**WHAT YOU HAVE TO DO**
Please find how many lines of the data contain the string "label", and respond with that number only.
== Segment start ==
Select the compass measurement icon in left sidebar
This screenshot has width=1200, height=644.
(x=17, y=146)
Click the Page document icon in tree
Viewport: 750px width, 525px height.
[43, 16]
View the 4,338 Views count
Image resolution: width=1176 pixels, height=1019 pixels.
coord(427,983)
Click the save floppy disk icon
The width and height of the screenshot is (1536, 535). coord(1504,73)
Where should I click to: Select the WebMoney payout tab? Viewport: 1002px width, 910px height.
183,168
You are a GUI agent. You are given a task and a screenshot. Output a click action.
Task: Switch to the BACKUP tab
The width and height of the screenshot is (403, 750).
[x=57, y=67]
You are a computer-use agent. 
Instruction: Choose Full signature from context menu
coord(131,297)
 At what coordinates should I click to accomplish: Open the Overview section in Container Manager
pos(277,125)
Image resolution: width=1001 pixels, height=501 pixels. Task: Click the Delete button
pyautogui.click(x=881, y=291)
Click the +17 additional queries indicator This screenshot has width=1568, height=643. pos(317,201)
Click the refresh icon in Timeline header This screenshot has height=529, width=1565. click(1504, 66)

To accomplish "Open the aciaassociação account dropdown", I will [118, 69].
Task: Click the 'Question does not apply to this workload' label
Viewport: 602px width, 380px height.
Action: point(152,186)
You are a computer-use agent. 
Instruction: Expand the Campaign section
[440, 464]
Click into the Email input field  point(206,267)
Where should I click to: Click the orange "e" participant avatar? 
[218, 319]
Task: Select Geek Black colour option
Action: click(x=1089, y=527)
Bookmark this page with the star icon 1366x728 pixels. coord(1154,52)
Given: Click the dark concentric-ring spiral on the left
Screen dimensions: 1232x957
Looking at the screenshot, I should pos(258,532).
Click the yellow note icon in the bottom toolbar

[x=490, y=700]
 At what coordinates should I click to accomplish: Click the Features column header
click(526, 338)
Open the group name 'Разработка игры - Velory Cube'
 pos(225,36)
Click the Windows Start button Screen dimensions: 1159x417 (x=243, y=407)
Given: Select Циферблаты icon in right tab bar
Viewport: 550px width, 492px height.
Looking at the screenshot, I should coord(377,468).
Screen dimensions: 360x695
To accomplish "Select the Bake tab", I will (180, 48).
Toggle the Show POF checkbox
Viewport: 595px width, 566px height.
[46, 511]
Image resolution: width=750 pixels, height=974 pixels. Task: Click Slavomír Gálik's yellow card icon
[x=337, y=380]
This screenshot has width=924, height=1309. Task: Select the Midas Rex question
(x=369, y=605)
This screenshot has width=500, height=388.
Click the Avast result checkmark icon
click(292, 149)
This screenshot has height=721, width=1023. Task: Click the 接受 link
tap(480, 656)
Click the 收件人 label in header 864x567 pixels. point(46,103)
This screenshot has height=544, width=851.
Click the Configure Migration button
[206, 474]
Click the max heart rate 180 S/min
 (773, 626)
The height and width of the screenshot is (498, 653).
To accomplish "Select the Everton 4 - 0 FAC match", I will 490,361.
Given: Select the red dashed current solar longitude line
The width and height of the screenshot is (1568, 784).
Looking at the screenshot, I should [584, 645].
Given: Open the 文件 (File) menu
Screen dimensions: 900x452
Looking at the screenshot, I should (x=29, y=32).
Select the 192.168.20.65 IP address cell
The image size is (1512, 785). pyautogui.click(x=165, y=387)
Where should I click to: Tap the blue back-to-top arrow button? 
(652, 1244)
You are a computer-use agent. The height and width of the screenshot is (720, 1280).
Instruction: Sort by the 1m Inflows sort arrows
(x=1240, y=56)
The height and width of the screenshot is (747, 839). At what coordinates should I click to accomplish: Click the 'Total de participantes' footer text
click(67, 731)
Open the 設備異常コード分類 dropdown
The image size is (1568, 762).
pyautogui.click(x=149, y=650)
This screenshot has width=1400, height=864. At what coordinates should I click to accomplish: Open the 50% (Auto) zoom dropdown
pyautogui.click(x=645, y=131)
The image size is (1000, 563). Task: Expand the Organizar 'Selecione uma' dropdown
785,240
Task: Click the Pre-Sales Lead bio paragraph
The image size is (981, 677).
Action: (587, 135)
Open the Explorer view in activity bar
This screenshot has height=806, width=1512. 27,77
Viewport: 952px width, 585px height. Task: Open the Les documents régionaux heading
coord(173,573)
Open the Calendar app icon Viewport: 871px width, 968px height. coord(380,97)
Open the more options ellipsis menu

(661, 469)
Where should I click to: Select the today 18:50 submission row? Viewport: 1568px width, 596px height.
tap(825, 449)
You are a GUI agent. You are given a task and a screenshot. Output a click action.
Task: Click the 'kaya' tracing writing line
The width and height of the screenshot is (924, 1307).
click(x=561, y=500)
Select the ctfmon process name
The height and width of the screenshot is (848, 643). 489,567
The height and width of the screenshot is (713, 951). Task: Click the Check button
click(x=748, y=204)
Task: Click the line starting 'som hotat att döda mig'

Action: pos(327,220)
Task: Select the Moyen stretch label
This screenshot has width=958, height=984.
== Segment end ==
**FINISHED TASK**
3